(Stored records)
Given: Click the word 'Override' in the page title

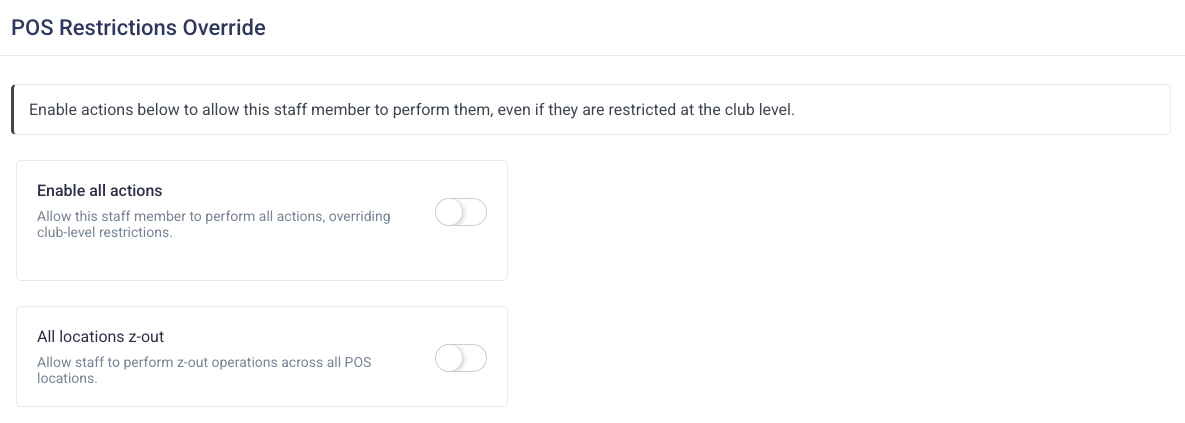Looking at the screenshot, I should pos(223,28).
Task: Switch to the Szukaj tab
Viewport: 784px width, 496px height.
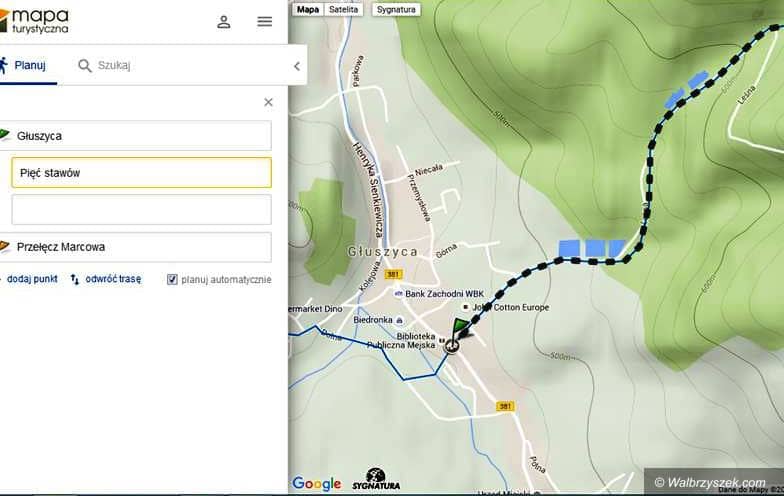Action: [x=104, y=66]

[Aim of the exercise] Reproduce each entry exactly, without the pictures.

[Problem solution]
Given: Click the word 'Override' in the page title

Looking at the screenshot, I should pos(223,28).
Task: Switch to the Szukaj tab
Viewport: 784px width, 496px height.
Action: [x=104, y=66]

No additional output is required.